PASSAGE:
Surprising behavior of Part[ ]
Compare:
17[[All]]
(* Integer[] *)
The evaluation of expr[[All]]
should result in h[p1, p2,...]
where h
is Head[expr]
and p1, p2,...
is a possibly empty list (not List
) of all the parts of expr
. An Integer
has no parts (because it is atomic), but its head is Integer
. Hence we get Integer
with an empty argument list.
Consider the following example:
We have a list of 3-tuples:
list = {{1,2,3}, {5,4,3}, {9,7,5}, {0,3,8}}
Take the first element of each sublist.
list[[All, 1]]
(* {1,5,9,0} *)
If the list had 4 elements, the result will have 4 elements too. In general, if the list has $n$ elements, the result should also have $n$ elements. But what if the list is empty, i.e. $n=0$? It would be reasonable to get a result with 0 elements, of course. But for that to work, Part
needs to be a bit flexible, after all, we can't take the 1st element of nothing ... or can we?
list = {}
list[[All, 1]]
(* {} *)
Well, it works. And it is extremely useful because I do not need to have extra code for these special cases.
This explains why it is okay to add more indexes to Part
than the number of levels that the expression has. This is why you can have 10 All
s in there. But you could also have list[[All, All, 1, 1]]
, not just list[[All, All, All, All]]
As for why 1[[All]]
is Integer[]
, Michael has already explained it. My answer is only for explaining why you can have many All
s in there.

REQUIRED ACTION: Reproduce the part of the thread on Part[ ] that begins at the words "is a possibly" and stops after "empty argument list.".

PROVIDED MATERIAL:
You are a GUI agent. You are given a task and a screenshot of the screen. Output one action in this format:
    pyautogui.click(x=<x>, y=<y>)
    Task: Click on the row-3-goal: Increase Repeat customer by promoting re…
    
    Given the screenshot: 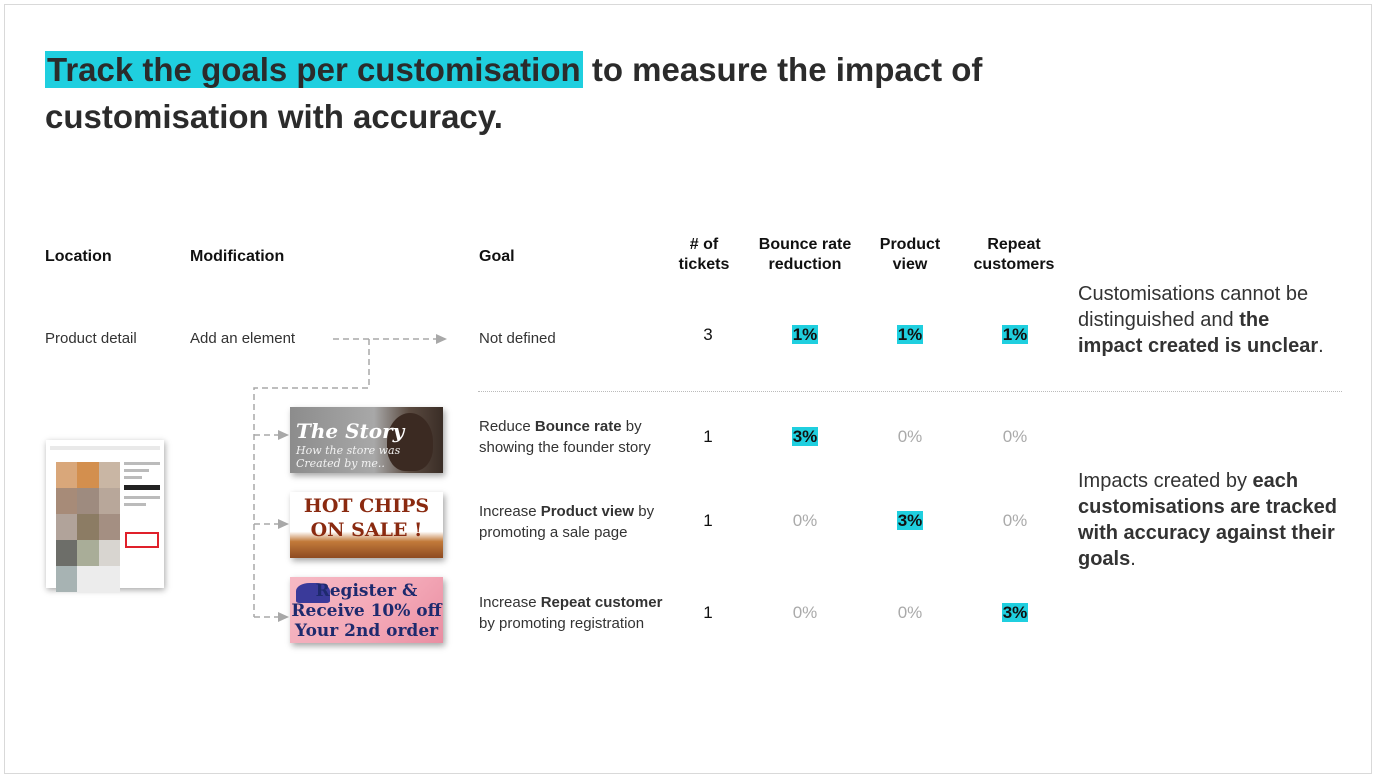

FINAL ANSWER:
is a possibly empty list (not List
) of all the parts of expr
. An Integer
has no parts (because it is atomic), but its head is Integer
. Hence we get Integer
with an empty argument list.